Otherwise actors, musicians, artists, circus performers, even preachers, bankers, and teachers, in short, all of us, are free to make our own personal choices of what enhancing and perhaps addictive substances we choose to indulge, imbibe or inject.

So to say it once again, the difference between professional athletics and almost every other activity, is the presence in the one and the absence in the other, of a regulatory organization. Is this the way it should be?

And if you think it should be so, why? Is what athletes do so somehow special and different from what most of us do? Perhaps you would say that their activity, the one being enhanced, is clearly physical and therefore subject to special regulation? But that’s not so, think of day laborers and circus performers, wouldn’t they make themselves much more valuable to their employers by being on a regime of steroids? And don’t you think they’re probably doing it? And aren’t people also paying to employ and/or to watch them?

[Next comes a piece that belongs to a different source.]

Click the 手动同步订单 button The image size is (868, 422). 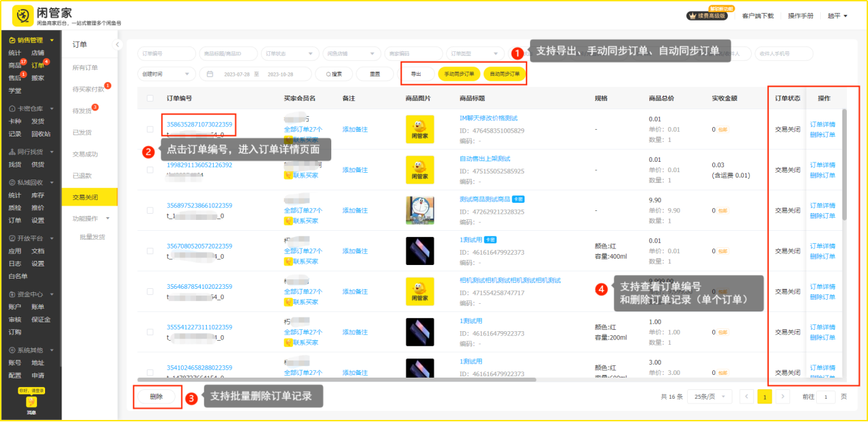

What would happen if professional athletes, like the rest of us, were subject to just the one law of the land, and also like the rest of us, free to make their own personal choices of what enhancing and perhaps addictive substances they chose to indulge? Would that be so wrong? Would that take away from the delight of the superb performance, knowing that steroids had had a role to play? Perhaps not if everyone had been free to use steroids in whatever manner he or she might choose.

Sure that kind of freedom would make professional athletes even more different from the rest of us than they are now. Probably more like circus performers and professional wrestlers. But look closely at the members, say, of an NFL or NBA team. In regard to their physical characteristics aren’t they already totally different from most of us?

And this situation came about, probably not from drug use, but most probably from an artificial (as opposed to natural) selection of physical characteristics over time. In basketball such characteristics as floor speed, height, and jumping ability were selected again and again, until eventually these characteristics became essential if one would even play the game. With drug usage to enhance these characteristics and others of similar importance to the game would the resulting situation be so much different?

The truth is that we are, like every other form of life on the earth, an evolving species. And by what we do we are helping, not slowing evolution. Probably speeding it up. We’ll never be the same again. Now it’s probably true that many don’t like that, don’t like the fact of change, for we are changing every instant that we are alive. Many, too many don’t like to think that past ages, so-called golden ages, are no more, and would try to bring them back (these past ages, of course, never were).

There perhaps was a past age of Olympic glory (although I don’t believe it), when the young men (and women?) great of heart and great of soul, would turn their attention to running the race, just for that moment, and give absolutely all that they had. Well our sporting events are no longer like that (and to say it again probably never were). Now it’s a business, and as a business constantly trying to sell itself, —the Tour de France, for example, constantly trying to display its pure, amateur face, and hence its loud pursuit of its riders suspected of being on drugs.

As I write this I find that I may be treading on libertarian ground, ground that the libertarians have probably already well covered. Without knowing I think the libertarian would probably say, as I seem to be saying, let the athletes be free to choose whatever they might want to do to their own bodies to help them win the race or contest.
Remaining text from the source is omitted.